Mechanical metamaterials are microstructured mechanical systems showing an overall macroscopic behaviour that depends mainly on their microgeometry and microconstitutive properties. Moreover, their exotic properties are very often extremely sensitive to small variations of mechanical and geometrical properties in their microstructure. Clearly, the methods of structural optimization, once combined with the techniques used to describe multiscale systems, are expected to determine a dramatic improvement in the quality of newly designed metamaterials.

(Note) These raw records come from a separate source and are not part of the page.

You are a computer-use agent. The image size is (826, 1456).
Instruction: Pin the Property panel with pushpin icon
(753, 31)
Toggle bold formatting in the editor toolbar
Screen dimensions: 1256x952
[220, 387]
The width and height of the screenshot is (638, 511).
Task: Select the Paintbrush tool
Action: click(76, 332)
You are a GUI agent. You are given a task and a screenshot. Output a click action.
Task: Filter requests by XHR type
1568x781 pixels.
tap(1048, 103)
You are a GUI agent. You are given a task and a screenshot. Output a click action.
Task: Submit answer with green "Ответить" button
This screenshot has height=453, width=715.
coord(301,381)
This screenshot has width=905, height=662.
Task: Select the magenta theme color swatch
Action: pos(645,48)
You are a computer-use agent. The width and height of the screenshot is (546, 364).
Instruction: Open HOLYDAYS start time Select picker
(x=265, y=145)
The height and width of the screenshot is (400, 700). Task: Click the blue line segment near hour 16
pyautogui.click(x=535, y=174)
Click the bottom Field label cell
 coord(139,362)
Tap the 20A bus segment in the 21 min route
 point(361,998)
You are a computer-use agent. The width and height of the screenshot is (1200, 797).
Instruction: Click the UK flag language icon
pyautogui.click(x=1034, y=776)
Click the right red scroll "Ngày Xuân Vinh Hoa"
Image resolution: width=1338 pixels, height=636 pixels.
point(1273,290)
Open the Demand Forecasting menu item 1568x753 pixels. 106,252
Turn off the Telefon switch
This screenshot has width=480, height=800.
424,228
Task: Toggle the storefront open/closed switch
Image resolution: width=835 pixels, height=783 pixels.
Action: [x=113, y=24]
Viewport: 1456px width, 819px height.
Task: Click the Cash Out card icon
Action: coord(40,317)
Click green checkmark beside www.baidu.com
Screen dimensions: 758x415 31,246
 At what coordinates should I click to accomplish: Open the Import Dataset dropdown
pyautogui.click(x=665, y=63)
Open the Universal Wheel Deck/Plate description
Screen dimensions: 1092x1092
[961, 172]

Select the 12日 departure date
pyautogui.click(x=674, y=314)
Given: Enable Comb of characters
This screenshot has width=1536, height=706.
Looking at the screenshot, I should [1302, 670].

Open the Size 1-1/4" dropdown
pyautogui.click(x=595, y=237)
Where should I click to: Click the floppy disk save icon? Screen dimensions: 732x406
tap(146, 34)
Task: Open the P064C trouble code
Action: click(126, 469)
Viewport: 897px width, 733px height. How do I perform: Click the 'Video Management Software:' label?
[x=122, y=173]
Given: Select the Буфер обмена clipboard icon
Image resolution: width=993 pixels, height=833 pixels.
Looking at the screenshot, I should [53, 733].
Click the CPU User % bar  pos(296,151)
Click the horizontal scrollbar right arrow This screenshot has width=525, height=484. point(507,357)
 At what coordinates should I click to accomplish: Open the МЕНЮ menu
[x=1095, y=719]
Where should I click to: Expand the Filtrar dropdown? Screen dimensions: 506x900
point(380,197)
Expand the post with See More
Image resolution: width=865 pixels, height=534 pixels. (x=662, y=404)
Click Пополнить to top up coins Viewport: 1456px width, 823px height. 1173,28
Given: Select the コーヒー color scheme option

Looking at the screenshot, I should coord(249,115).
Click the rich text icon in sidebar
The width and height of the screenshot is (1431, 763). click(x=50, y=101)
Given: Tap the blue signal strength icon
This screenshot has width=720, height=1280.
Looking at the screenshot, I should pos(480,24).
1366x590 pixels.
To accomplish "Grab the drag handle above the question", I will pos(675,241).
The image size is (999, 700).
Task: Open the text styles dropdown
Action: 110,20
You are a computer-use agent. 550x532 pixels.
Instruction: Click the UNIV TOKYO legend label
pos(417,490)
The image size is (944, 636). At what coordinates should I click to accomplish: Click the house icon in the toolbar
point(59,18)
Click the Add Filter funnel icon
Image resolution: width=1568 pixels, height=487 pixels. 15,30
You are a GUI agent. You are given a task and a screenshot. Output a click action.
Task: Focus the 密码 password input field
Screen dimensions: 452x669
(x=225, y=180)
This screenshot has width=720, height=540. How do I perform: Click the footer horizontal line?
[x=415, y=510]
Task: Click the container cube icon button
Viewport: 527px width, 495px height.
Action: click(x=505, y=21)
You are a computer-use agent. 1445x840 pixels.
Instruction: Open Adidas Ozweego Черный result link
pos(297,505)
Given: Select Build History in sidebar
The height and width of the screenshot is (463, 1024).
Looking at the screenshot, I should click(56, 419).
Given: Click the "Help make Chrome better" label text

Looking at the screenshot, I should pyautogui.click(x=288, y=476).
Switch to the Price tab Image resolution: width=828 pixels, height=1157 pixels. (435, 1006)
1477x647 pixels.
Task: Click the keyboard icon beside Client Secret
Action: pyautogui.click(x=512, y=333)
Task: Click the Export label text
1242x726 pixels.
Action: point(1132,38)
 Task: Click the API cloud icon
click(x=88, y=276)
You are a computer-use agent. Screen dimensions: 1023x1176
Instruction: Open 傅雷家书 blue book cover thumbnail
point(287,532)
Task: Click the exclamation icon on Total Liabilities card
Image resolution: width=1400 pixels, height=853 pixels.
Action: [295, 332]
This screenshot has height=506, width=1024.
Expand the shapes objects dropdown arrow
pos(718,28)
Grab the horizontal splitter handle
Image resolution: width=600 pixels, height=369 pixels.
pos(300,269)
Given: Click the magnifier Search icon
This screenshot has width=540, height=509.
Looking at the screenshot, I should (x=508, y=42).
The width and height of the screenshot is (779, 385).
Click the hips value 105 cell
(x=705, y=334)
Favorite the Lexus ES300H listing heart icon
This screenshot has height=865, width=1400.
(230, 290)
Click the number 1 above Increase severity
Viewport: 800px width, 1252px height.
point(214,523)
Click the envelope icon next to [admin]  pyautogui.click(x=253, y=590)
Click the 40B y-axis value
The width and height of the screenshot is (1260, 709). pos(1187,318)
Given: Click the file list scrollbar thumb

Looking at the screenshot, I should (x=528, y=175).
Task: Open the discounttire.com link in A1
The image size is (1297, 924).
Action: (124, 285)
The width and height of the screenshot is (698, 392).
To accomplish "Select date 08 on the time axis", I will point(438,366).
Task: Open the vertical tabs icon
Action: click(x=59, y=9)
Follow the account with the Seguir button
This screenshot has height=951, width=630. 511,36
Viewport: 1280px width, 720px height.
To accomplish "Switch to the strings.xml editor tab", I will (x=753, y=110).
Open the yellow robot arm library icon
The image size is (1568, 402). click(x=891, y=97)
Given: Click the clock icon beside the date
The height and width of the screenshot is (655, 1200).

In this paper, we consider, only as a demonstrative example, planar pantographic structures which have proved to be extremely tough in extension, To describe pantographic structure behaviour in an efficient way, it has been proposed to use Piola–Hencky-type Lagrangian models, in which the understanding of the mechanics of involved microdeformation processes allows for the formulation of efficient numerical codes. In this paper, we prove that it is possible, via a suitable choice of the macroscopic shear stiffness, to increase the maximal elongation of pantographic structures, in the standard bias test, before the occurrence of rupture phenomena. The basic tool employed to this aim is a constrained optimization algorithm, which uses the numerical tool, previously developed for determining equilibrium shapes, as a subroutine. Actually, one looks for the shear stiffness distribution, which, given the imposed elongation of the pantographic structure and the force applied to it by the used hard device, minimizes the total elongation energy. The so-optimized shear stiffness distribution does prove able to extend the range of imposed elongations that the specimen can experience while remaining undamaged.

中文翻译：

---

非线性缩放结构中的刚度优化

机械超材料是微观结构的机械系统，显示出主要取决于其微观几何形状和微观本构特性的整体宏观行为。此外，它们的奇异特性通常对其微观结构中机械和几何特性的微小变化极为敏感。显然，结构优化的方法一旦与用于描述多尺度系统的技术相结合，有望显着提高新设计的超材料的质量。在本文中，我们仅考虑作为示范性示例，已证明在扩展方面非常坚固的平面受电弓结构，为了以有效的方式描述受电弓结构行为，已提出使用 Piola-Hencky 型拉格朗日模型，其中对所涉及的微变形过程的力学的理解允许制定有效的数字代码。在本文中，我们证明可以通过合适的宏观剪切刚度选择，以增加破裂现象的标准偏置试验中的容击膜结构的最大伸长率。用于此目的的基本工具是约束优化算法，该算法使用先前为确定平衡形状而开发的数值工具作为子程序。实际上，人们寻找剪切刚度分布，考虑到缩放结构的强加伸长率和使用的硬装置施加到它的力，该分布使总伸长能最小化。